自衛隊の人間関係

嫌われると逃げ場がないので終わり

オレがいた普通科連隊は5中隊あった。1中隊が大体150人ぐらいの編成である。日頃の訓練はこの中隊ごとに行う。いわば中隊は「一家」だ。中隊の下に20人ほどの小隊がある。オレの場合は迫撃砲小隊だった。小隊は言わば、「家族」だ。結びつきは特に強い。ほかの小隊に鬱陶しい奴がいても逃げられるが、同じ小隊にいるとそれも不可能。なので小隊内の人間関係には特に気をつけなくてはいけない。
オレは特に仕事がデキたわけでもないし、他人から見て面白い人間でもなかったと思うが、特に好かれも嫌われもしない普通の隊員だったと思う。
しかし、上官や先輩から嫌われると過酷な日々を送ることになる。

いじめはあったか?と聞かれると微妙なところ。オレの周囲で暴力を振るわれている奴は意外にもいなかった。昔は何かあったらすぐに殴られていたらしいが、そういう風潮はなかった。あと、金をとられたりすることもなかった。
しかし、先輩による後輩いじりは、やや度を越していたと思う。
そして、さらに性格の悪い陸曹に睨まれると大変である。
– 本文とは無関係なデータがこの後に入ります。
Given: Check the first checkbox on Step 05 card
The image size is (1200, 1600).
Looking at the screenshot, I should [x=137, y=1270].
事あるごとに「お前なんか今すぐ辞めろ」と言われている同期がいたが気の毒だった。

オレはその後、一般の会社でサラリーマンもやったが、それに比べて良くも悪くも職場の人間関係は濃すぎる。仕事だけでなく生活も同じだし、人間関係でつまずくと逃げ場がない。
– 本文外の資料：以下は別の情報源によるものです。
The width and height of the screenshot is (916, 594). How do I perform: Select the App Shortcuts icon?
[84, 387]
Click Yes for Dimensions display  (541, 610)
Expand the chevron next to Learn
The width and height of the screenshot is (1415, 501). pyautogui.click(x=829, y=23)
上から嫌われないためには、まず仕事がデキる事だ。仕事がデキると、先輩も認めてくれるし、邪険に扱われることもない。また、仕事がデキなくても、愛嬌があれば生き残れる。同期でどうしようもないヘタレがいたが、愛嬌があったので皆から可愛がられていた。それ故、先輩からイジられることも多く、大変そうだったが、まんざらでもなさそうだった。
仕事もデキず、愛嬌もないなら、何にせよ頑張っている姿勢を見せ続けることだ。オレはそれでギリギリ生き残った(まあ、半分は頑張ってるフリだったが)。
それすら出来ない奴は残念ながら辛い思いをしたと思う。

色々書いたが、もちろん素晴らしい陸曹、陸士の先輩も大勢いた。そして、苦労を共にした同期とは、時として衝突したが信頼関係はあった。そんな先輩や同期との間に非常に多くの思い出ができたし、10年経った今でも、色々とよく覚えている。
腹の立つことも多かったし、理不尽なことも散々あったが、でも部隊にはどこか温かいものもあった。やっぱりある意味ファミリーだったと思う。

なんて、記憶を美化し過ぎか(笑)。



4 Responses to “自衛隊の人間関係”

  1. 元陸上自衛官の息子 より:

    40代の者です。
    元陸上自衛官(一等陸曹)の息子です。
    小学生の頃に、給料日に部下4~5人を集めて
    1人づつ千円を出させて、音楽会か何かのチケットに
    替えた事を父から聞きました。
    笑い話、自慢話のように父は話してました。
    今、考えるとイジメですね。
    パワーハラスメントですね。
    窃盗か、強盗の犯罪だと思います。
    父は定年退職して、二階級特進をしてますので
    公になってないと思います。
    父本人は、反省してないと思います。
    父のようにモラルのない方がいるように思います。

    • admin より:

      自衛隊は閉鎖的なのでパワハラは多いと思います。金がらみのトラブルも多かったですね。
      でも、少しずつ理不尽なことも減っているようです。

  2. 元海自の一等海士 より:

    海上自衛隊ではこういうケースがいくつか確認されました。
    ちょっとミスしただけで「自衛隊辞めろ!」や人と会話している途中死角から意味なく触ってくるなどのこともありました。
    自分が憧れた場所はこんなに醜いところだったのが本当にショックで幹部自衛官に頼んで依願退職しました。トラウマな生活を送った気分でした。
    今は工場で働いて、何事もなく普通に働いております。

    • admin より:

      元海自の一等海士さん

      確かに、自衛隊にはそういったわけの変わらない人や粗暴な人も多いと思います。
      立派な人も少なくないですが、どういう人と一緒に仕事をするかは運なので、難しいところですね。